As everybody knows, sound is energy, transmitted by vibrating particles. The closer the particles are located to more fast the sound will travel in the medium. For example speed of sound in air is 343 m/s, water – 1497 m/s and steel – 6100 m/s. This is a lot of difference. Although in dense, hard materials sound travels fast, it can not travel in vacuum, like space, so if there is no medium, sound can not be transmitted.

Sound does not simply travel fast but might brake a glass if loud it is loud enough. If you take a crystal glass and hit it with a finger to hear its resonant frequency, you can brake it just by directing loud enough sound waves through the glass with the same frequency. The glass will start to resonates and eventually will shatter. You can observe this in the video below.

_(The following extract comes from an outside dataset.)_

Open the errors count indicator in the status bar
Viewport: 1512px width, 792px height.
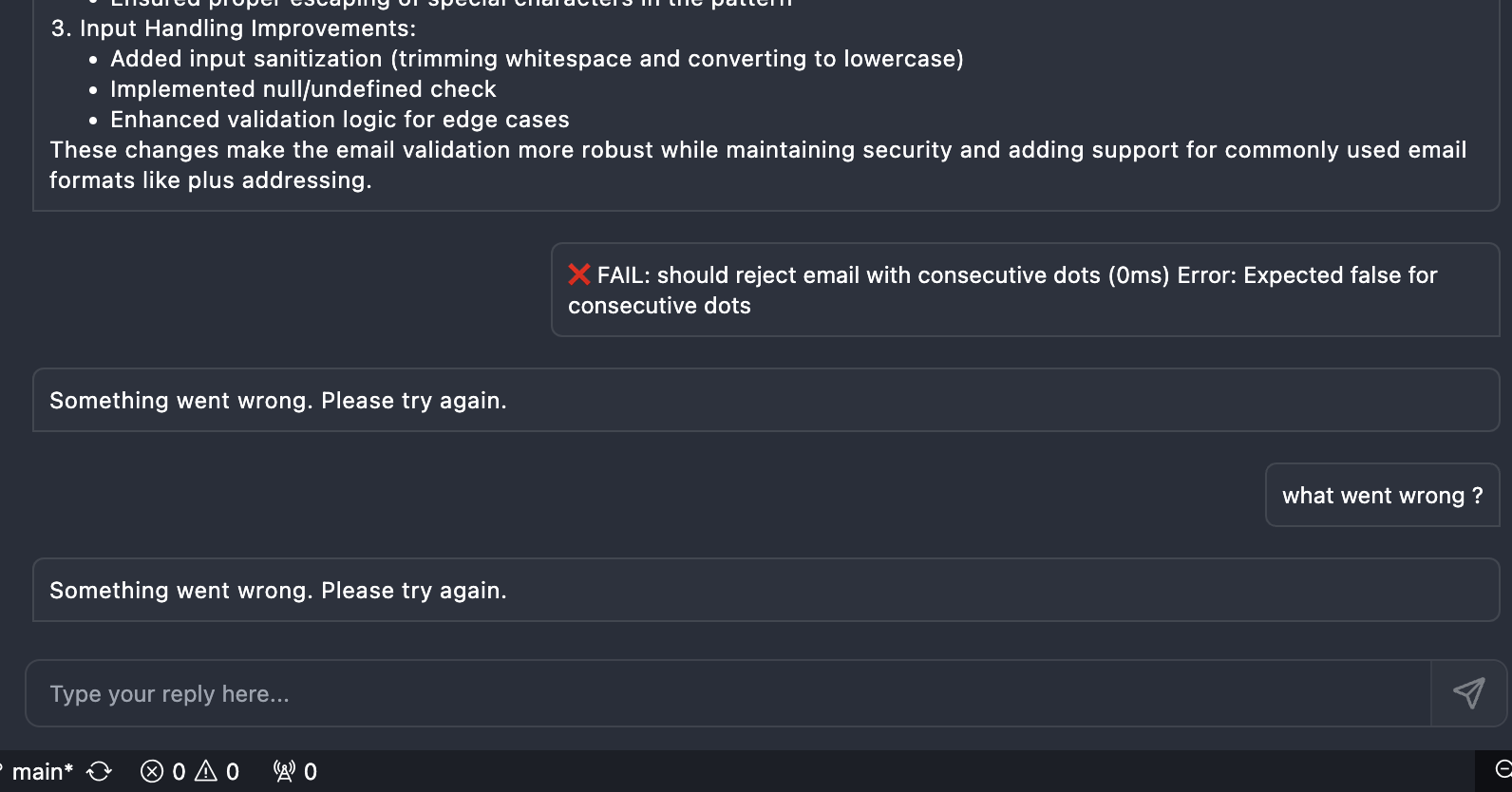(x=162, y=771)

Acoustic levitation is another event that happens by the use of sound. Scientists can levitate small objects in laboratory conditions. Creating a standing wave in a box, using two or more speakers to alter the sound frequency in the enclosure. As I mentioned before sound makes particles in a medium to move, when a standing wave is formatted it can trap small and light enough objects and make them stay still in the air, seeming they levitate. Here is a video of sound levitation. This device can more objects in a 3D dimension because it is using 4 speaker and creating 3D standing wave.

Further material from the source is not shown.